### Exercise
Restate the listing below word for word, omitting any images.

---------- Exercise material ----------

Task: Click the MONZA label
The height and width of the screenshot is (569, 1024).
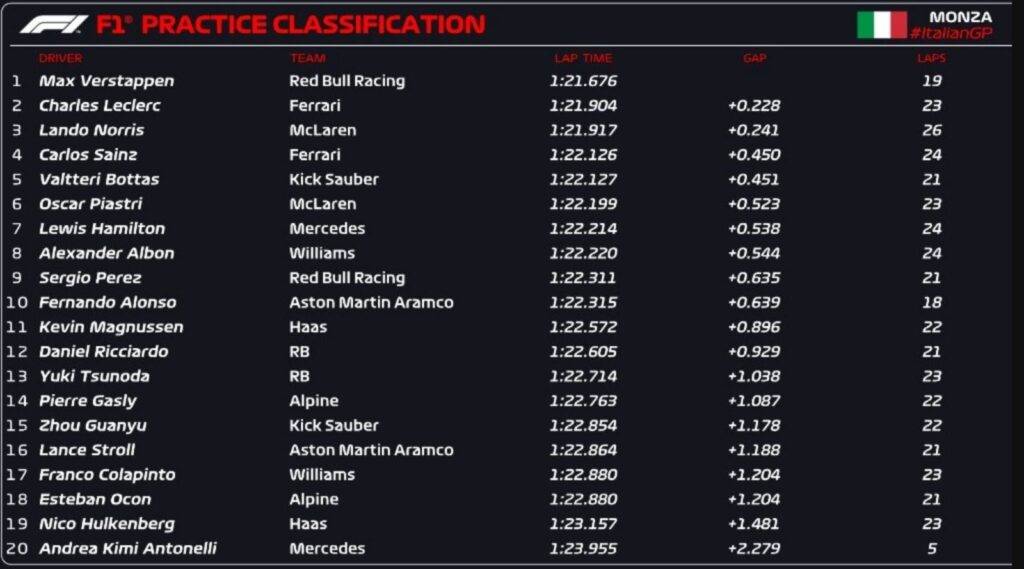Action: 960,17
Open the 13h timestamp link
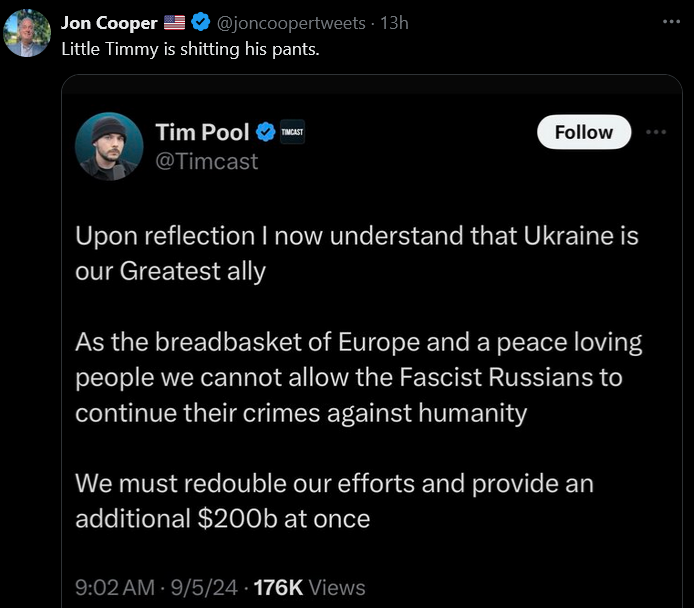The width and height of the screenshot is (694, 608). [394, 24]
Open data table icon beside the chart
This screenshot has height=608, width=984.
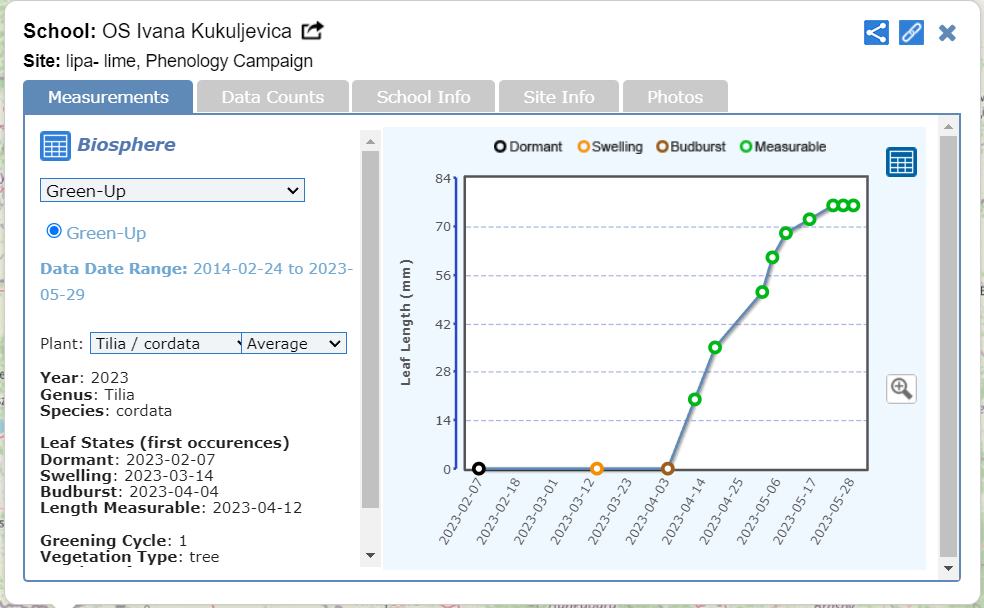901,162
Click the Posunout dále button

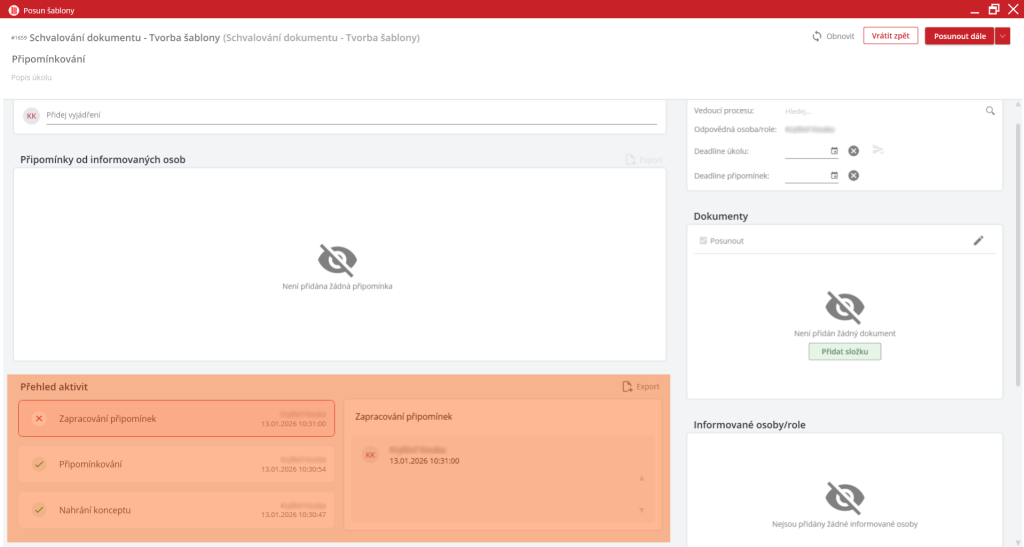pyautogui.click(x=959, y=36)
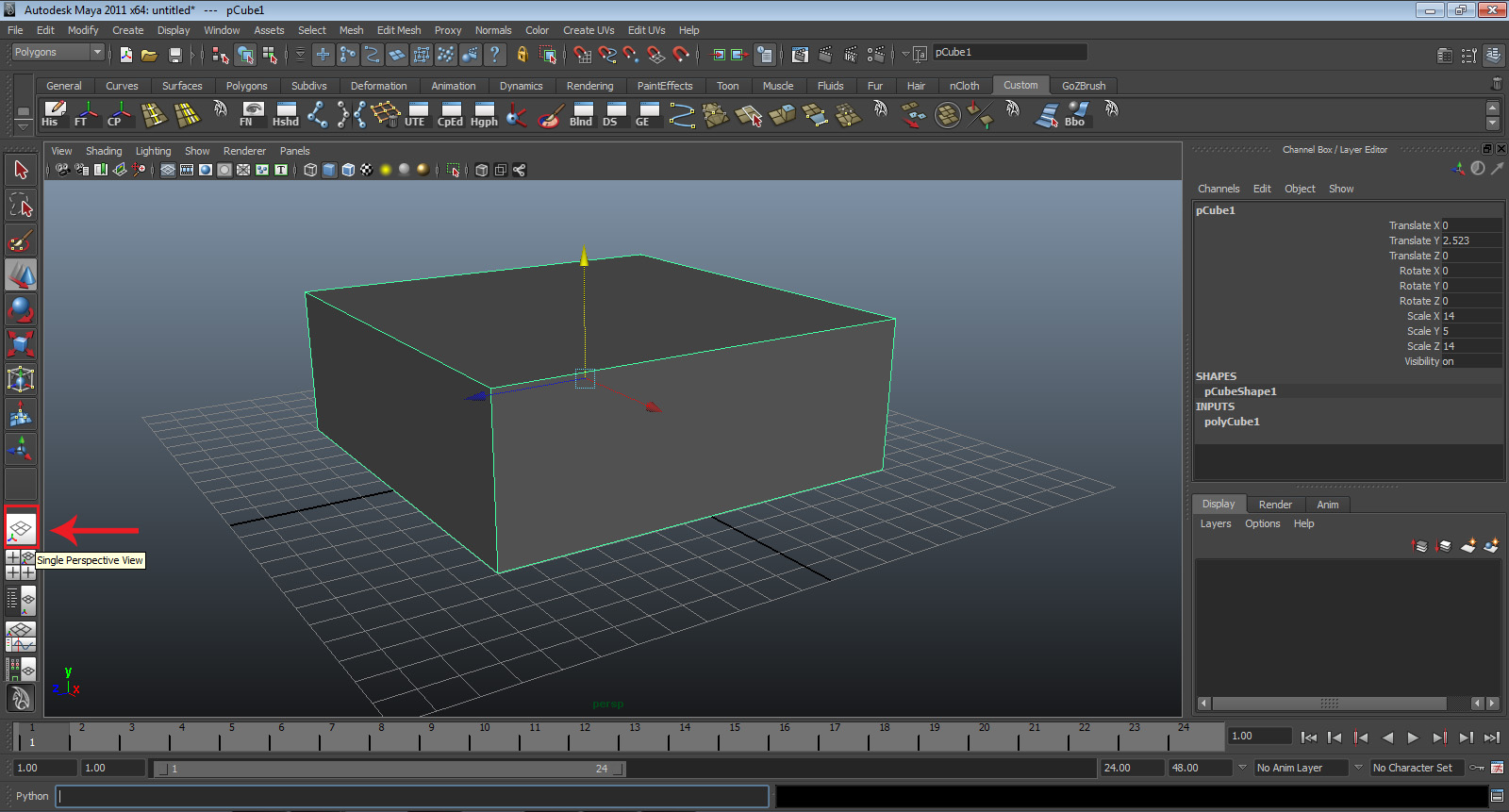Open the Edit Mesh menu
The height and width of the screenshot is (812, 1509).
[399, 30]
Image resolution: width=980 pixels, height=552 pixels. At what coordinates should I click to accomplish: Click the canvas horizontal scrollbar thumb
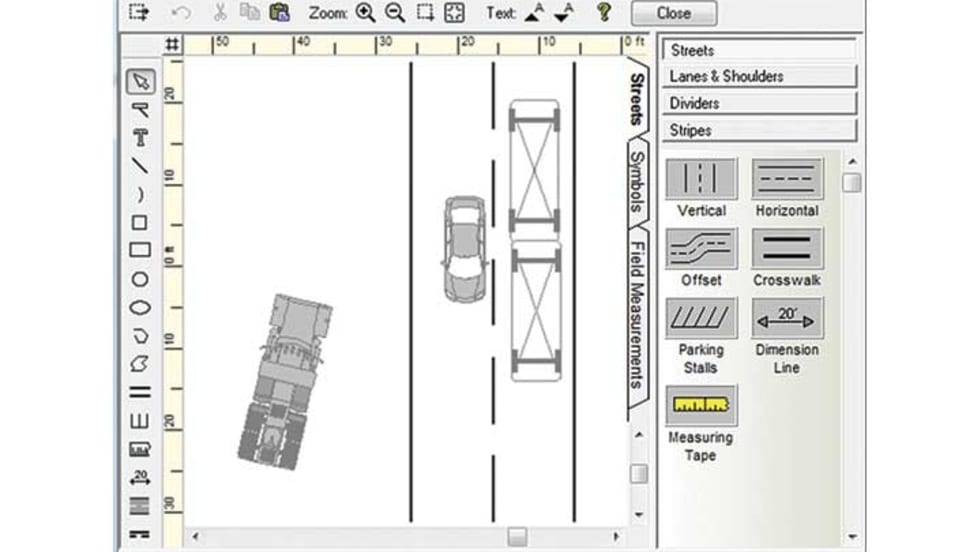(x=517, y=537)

----------

### Written reply
Task: Click the MONZA label
The height and width of the screenshot is (569, 1024).
Action: 960,17
Open the 13h timestamp link
The width and height of the screenshot is (694, 608). [394, 24]
Open data table icon beside the chart
This screenshot has height=608, width=984.
901,162
Click the Posunout dále button

pyautogui.click(x=959, y=36)
Open the Edit Mesh menu
The height and width of the screenshot is (812, 1509).
[399, 30]
Image resolution: width=980 pixels, height=552 pixels. At what coordinates should I click to accomplish: Click the canvas horizontal scrollbar thumb
(x=517, y=537)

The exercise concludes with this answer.